With all the public funding New York City has lavished on the Yankees and Mets for their new stadiums (with amazingly high ticket prices), Major League Baseball is having a field day in the big apple. MLB has also been promised $5 million more in tax breaks to locate its start up cable network – the MLB Network LLC – in East Harlem.

The MLB Network is supposed to serve as the anchor tenant in the “Harlem Park” office tower that Vornado Realty Trust wants to build on 125th St. and Park Ave. In March the city approved over $16 million in subsidies for Vornado’s tower in conjunction with its approval of MLB Network’s tax breaks, since Vornado claimed in its subsidy application that without the assistance it would build a retail and residential complex rather than an office tower.

Despite the subsidies, it seems now that the office tower plan may not come to fruition, at least not as originally envisioned. Last month the New York Times reported that Vornado was scaling back the size of its proposed tower and seeking to renegotiate its lease with Major League Baseball due to financing problems, including difficulty attracting other office tenants.

And according to a Times story this past weekend, the MLB Network is now (unofficially) rejecting the new lease terms proposed by Vornado, which would require them to rent additional space in the building and pay an extra $2 million a year. Real estate executives say the network is instead considering staying in its temporary offices in Secaucus, New Jersey, at least for another few years.

All this goes to show that subsidies are usually not the key factor in determining how development deals pan out.

——————

QUESTIONS
1) List every dollar amount that appears in the excerpt about the MLB Network and Vornado's Harlem office tower.
2) Repeat, word for word, the part of the excerpt about the MLB Network and Vornado's Harlem office tower from "Despite the subsidies, it" to "deals pan out.".

——————

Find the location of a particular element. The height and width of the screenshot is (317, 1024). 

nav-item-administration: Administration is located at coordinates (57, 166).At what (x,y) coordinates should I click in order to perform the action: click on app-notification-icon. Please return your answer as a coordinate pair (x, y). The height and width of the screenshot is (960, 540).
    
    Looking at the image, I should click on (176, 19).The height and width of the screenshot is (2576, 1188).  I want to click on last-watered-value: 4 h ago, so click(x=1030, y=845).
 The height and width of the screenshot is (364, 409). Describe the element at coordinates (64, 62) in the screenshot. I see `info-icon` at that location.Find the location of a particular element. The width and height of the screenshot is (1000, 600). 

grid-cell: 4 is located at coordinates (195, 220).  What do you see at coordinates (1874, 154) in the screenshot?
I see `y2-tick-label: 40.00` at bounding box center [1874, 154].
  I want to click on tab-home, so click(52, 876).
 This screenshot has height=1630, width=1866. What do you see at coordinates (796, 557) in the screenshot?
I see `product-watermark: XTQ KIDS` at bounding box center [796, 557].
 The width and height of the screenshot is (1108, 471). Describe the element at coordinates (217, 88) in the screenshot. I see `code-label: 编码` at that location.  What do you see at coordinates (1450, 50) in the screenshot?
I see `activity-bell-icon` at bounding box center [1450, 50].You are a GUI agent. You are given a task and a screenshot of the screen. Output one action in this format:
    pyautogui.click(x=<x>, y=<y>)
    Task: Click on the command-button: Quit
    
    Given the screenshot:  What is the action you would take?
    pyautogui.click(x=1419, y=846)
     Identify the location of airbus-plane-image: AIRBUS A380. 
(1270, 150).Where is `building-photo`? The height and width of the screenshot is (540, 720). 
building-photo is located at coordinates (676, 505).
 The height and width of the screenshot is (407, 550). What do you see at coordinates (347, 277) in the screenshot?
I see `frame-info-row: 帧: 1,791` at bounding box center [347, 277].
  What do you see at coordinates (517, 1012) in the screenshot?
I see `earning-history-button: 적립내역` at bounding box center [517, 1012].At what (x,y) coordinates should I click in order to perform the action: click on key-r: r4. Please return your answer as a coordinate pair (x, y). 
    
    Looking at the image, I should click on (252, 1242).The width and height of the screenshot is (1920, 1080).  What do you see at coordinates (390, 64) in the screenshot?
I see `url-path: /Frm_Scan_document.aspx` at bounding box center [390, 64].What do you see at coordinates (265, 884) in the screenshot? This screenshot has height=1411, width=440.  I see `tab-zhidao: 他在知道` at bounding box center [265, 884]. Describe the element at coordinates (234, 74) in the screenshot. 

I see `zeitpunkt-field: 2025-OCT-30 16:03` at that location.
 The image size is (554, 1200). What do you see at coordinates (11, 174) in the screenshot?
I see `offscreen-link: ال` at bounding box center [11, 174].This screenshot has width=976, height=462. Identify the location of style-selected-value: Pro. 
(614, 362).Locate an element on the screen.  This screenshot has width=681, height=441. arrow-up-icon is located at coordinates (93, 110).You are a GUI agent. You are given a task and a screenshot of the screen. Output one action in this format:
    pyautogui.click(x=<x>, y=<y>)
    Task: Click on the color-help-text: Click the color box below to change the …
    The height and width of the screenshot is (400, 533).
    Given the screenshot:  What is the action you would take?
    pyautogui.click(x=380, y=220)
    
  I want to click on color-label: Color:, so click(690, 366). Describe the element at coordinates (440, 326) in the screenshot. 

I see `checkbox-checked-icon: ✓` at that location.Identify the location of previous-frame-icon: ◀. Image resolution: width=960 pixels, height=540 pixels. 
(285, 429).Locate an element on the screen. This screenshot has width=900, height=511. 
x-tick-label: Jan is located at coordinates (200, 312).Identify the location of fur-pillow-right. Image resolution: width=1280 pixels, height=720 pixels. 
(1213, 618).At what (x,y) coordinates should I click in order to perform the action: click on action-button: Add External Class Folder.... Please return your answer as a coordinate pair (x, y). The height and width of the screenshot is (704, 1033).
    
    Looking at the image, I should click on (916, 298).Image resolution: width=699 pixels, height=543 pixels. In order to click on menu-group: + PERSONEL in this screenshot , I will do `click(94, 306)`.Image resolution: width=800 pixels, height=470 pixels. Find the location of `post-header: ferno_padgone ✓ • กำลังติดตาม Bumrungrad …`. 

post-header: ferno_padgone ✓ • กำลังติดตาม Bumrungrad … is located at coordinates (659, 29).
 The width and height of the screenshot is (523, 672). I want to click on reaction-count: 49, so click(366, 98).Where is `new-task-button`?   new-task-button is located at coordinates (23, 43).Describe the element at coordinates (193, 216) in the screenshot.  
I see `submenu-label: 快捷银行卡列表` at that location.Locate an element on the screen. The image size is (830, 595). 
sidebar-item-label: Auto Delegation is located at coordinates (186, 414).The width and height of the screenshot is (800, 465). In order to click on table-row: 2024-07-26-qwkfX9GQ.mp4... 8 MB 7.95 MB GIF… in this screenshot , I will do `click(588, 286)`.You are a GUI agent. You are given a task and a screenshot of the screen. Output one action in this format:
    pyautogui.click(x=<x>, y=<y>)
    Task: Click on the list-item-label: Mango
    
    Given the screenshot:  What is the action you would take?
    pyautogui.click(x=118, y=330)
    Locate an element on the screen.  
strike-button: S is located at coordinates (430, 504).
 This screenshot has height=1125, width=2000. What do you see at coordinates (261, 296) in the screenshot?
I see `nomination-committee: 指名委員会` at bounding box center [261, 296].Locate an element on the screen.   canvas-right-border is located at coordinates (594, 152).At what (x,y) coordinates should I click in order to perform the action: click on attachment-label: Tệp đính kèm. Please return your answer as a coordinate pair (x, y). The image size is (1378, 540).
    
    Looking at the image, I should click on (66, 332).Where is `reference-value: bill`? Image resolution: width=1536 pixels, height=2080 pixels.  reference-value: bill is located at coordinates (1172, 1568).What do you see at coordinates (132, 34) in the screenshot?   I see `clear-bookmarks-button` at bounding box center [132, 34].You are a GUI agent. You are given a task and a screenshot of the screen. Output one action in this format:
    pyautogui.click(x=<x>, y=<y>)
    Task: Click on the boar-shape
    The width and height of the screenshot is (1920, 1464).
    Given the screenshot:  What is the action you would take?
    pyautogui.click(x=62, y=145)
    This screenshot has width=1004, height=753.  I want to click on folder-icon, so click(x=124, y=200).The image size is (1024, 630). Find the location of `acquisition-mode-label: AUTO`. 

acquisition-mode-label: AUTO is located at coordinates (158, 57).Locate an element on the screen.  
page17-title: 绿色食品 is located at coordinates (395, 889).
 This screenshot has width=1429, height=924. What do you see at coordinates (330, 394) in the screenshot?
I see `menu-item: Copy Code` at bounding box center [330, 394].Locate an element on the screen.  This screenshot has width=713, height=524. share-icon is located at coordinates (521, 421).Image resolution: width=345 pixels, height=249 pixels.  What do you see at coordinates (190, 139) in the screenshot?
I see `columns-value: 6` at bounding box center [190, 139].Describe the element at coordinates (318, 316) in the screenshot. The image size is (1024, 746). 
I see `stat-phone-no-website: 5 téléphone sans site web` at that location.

——————

SOLUTIONS TO THE EXERCISE
1)
$5 million
$16 million
$2 million

2)
Despite the subsidies, it seems now that the office tower plan may not come to fruition, at least not as originally envisioned. Last month the New York Times reported that Vornado was scaling back the size of its proposed tower and seeking to renegotiate its lease with Major League Baseball due to financing problems, including difficulty attracting other office tenants.

And according to a Times story this past weekend, the MLB Network is now (unofficially) rejecting the new lease terms proposed by Vornado, which would require them to rent additional space in the building and pay an extra $2 million a year. Real estate executives say the network is instead considering staying in its temporary offices in Secaucus, New Jersey, at least for another few years.

All this goes to show that subsidies are usually not the key factor in determining how development deals pan out.